Word and element locating data:

:::::

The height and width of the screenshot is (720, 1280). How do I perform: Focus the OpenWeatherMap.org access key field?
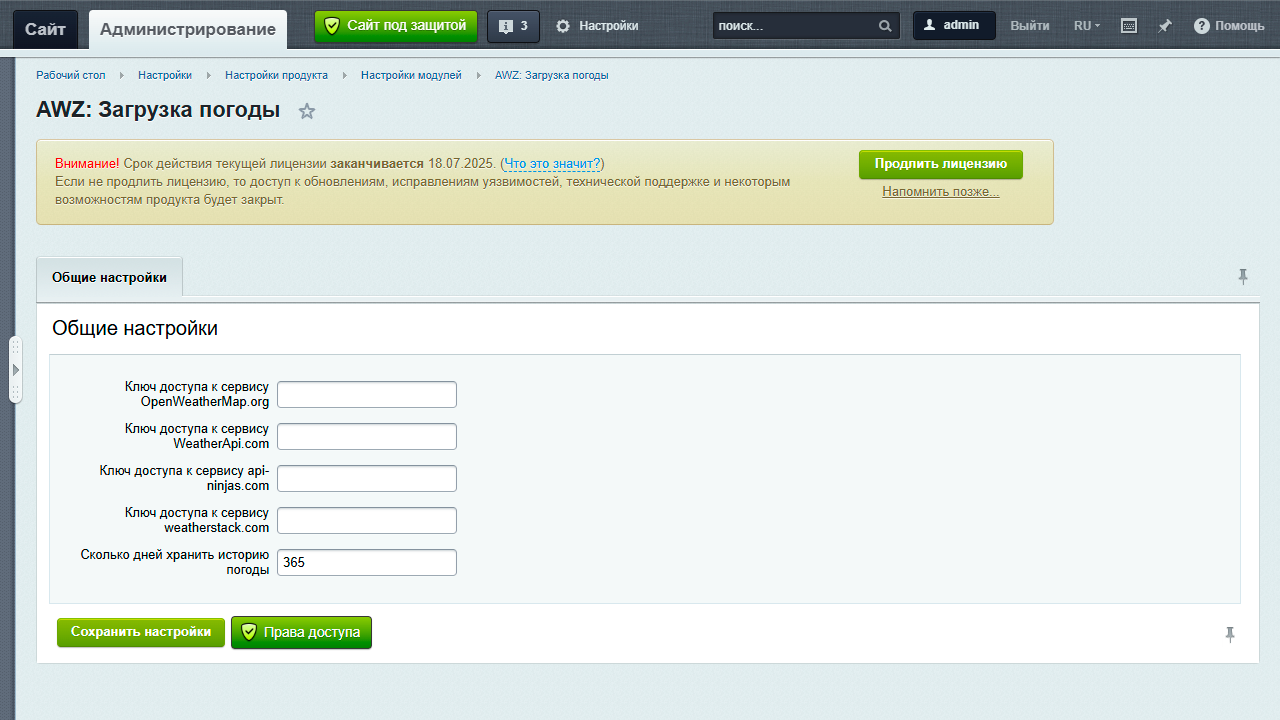tap(366, 394)
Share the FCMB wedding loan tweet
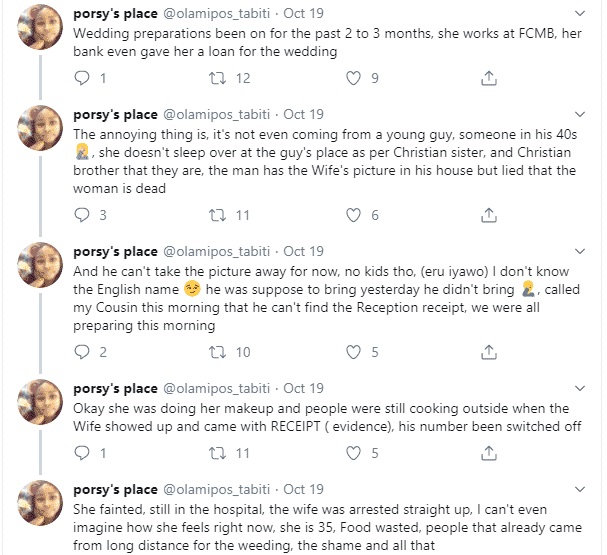This screenshot has height=555, width=607. tap(489, 77)
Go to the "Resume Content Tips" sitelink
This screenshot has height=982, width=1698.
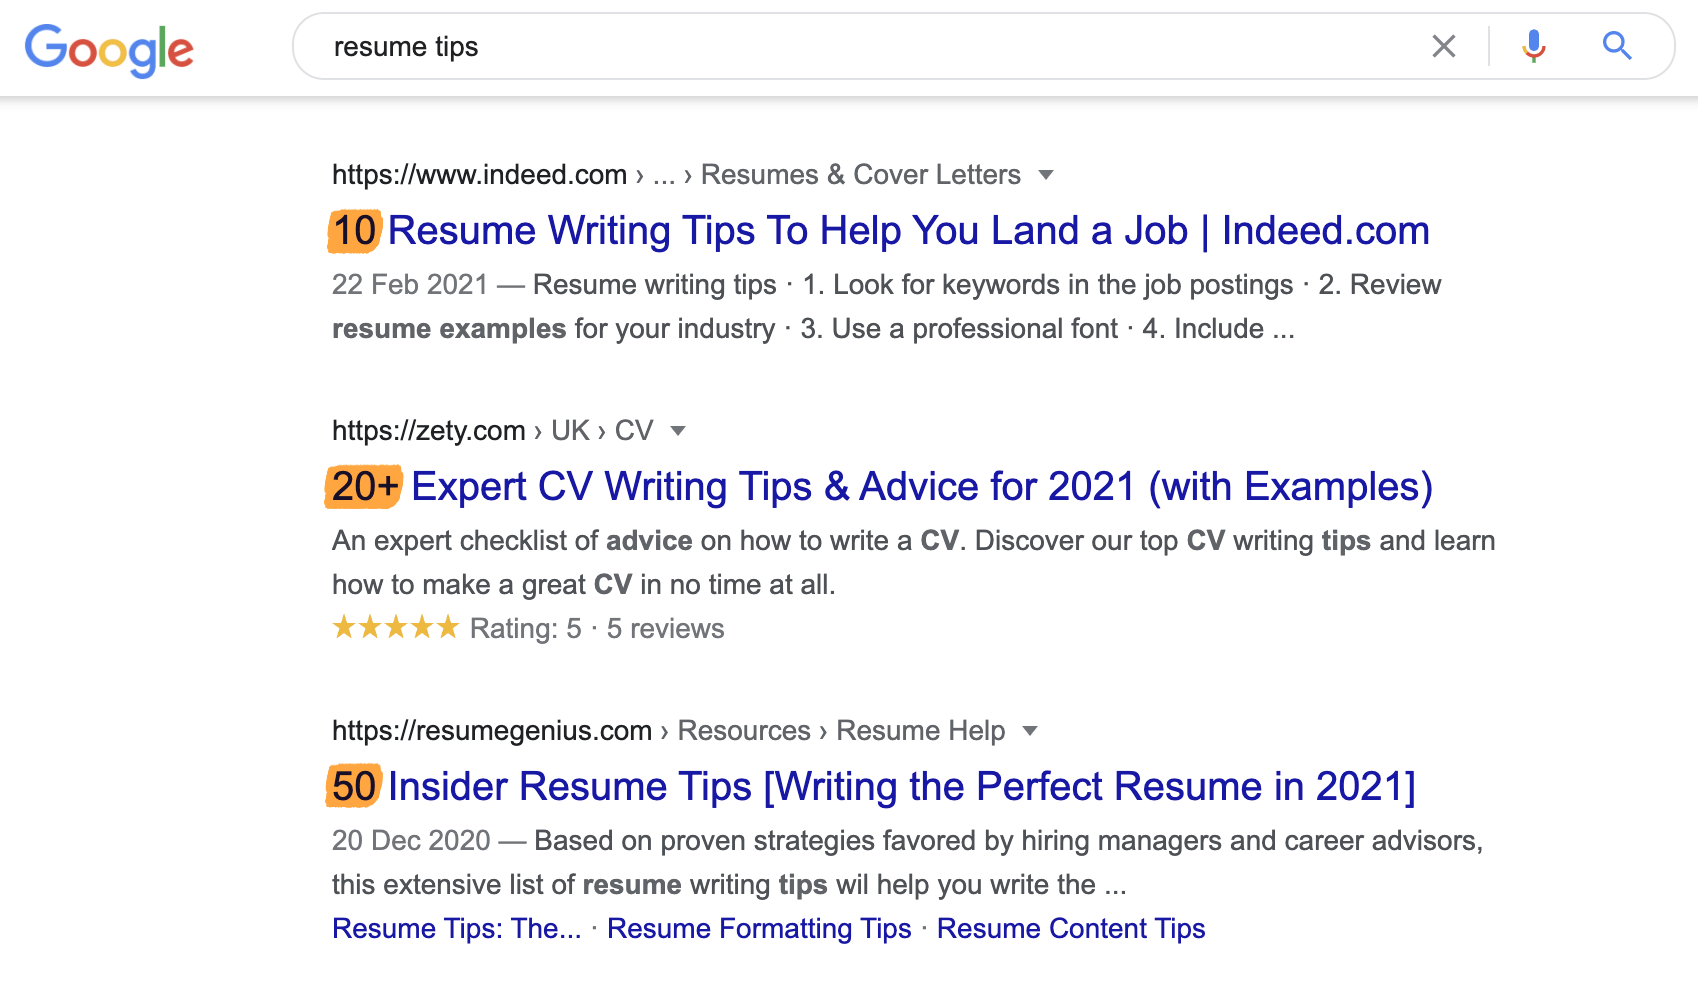[x=1070, y=929]
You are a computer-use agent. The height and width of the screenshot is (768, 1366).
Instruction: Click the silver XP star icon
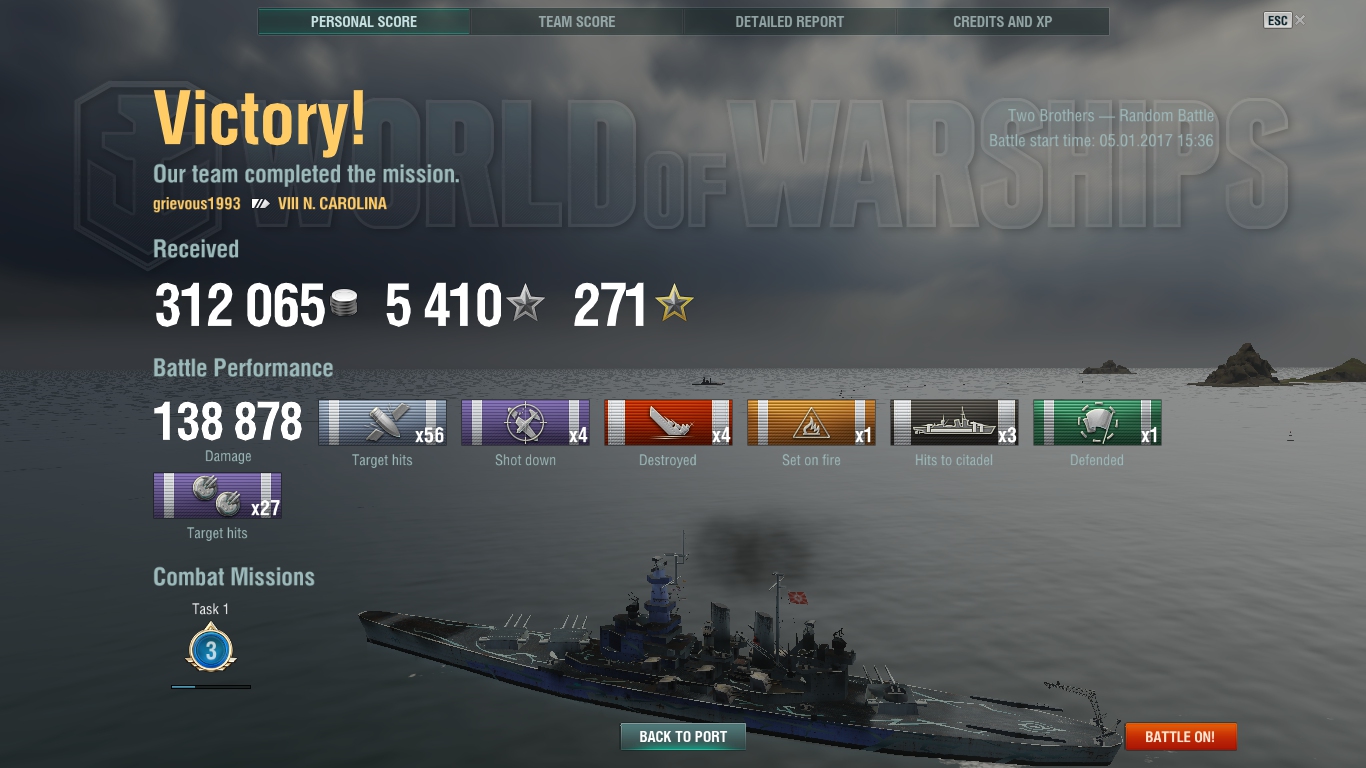[525, 304]
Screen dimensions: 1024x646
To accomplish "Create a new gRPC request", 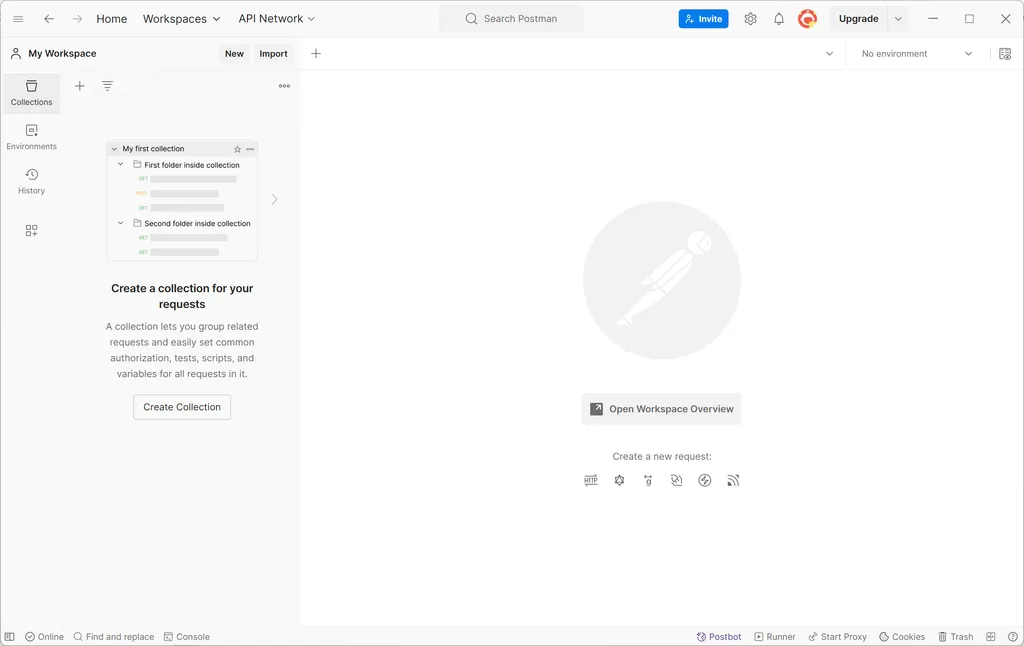I will (648, 480).
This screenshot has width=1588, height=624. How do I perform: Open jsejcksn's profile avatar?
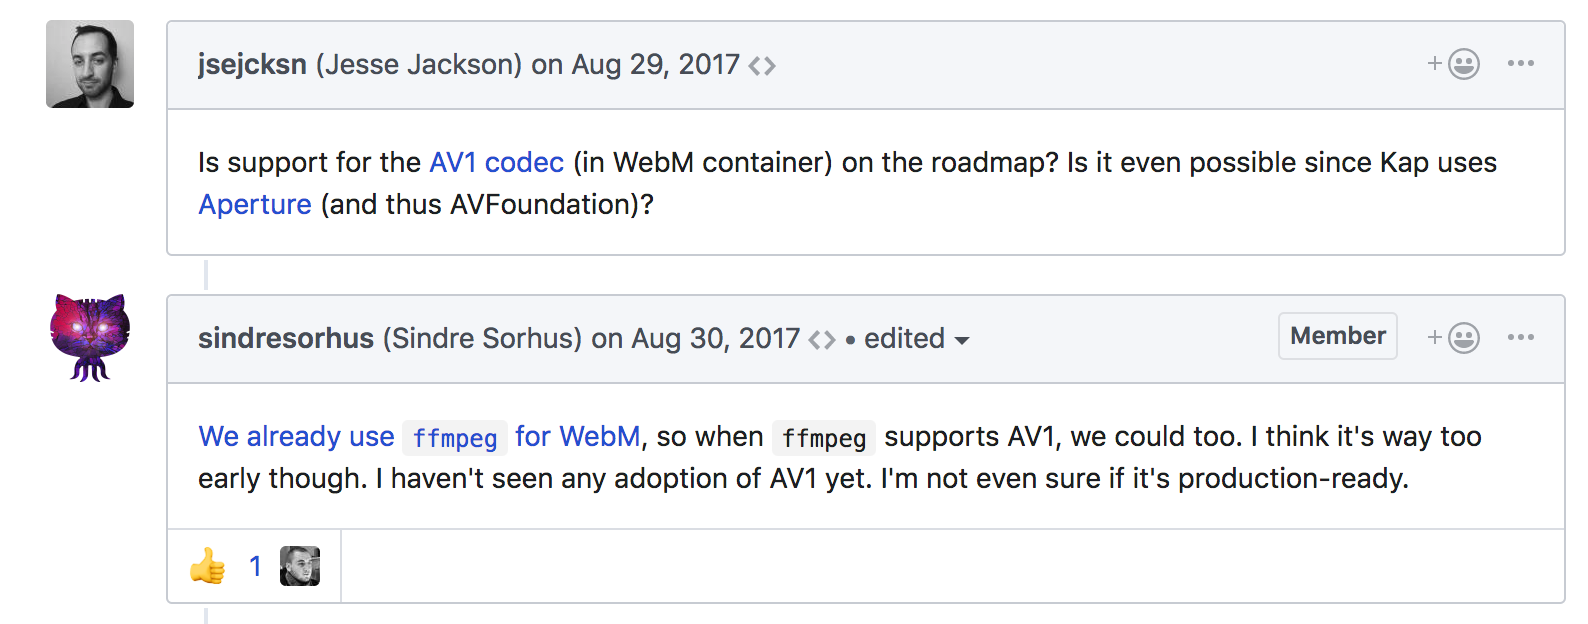pyautogui.click(x=90, y=64)
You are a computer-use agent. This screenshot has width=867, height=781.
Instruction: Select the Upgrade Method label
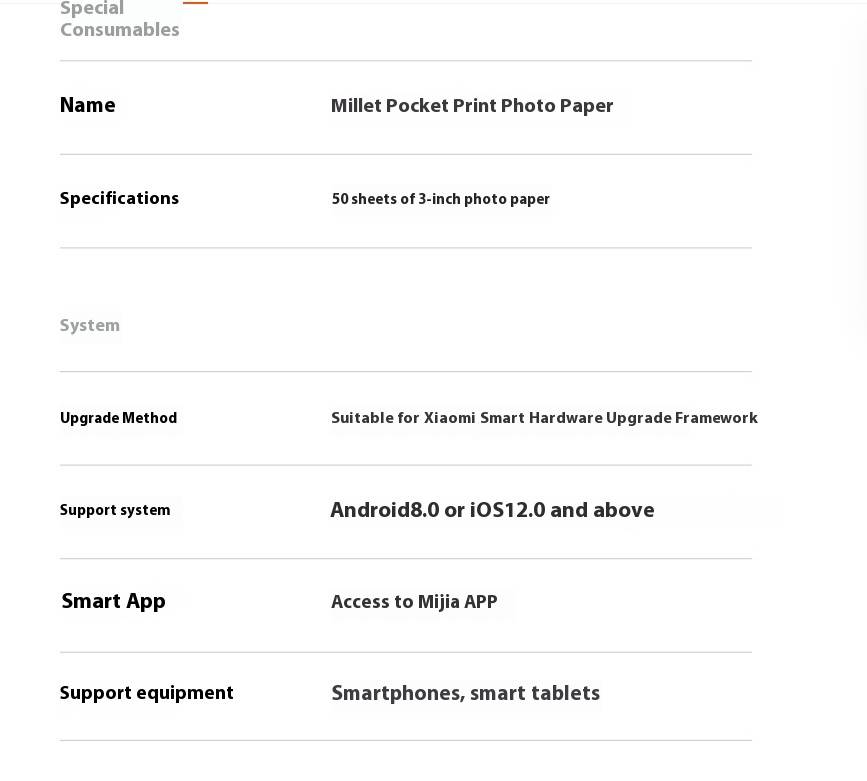pyautogui.click(x=118, y=418)
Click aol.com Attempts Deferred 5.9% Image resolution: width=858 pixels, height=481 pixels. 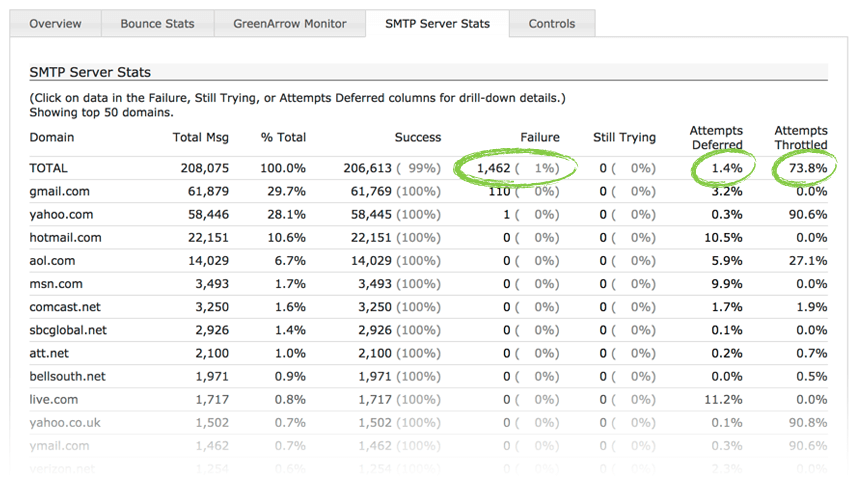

:::::

Return every line of the items above that contains the string "agent", matching case exactly.

You are a computer-use agent. The height and width of the screenshot is (768, 1366).
You are a computer-use agent. This screenshot has width=867, height=781.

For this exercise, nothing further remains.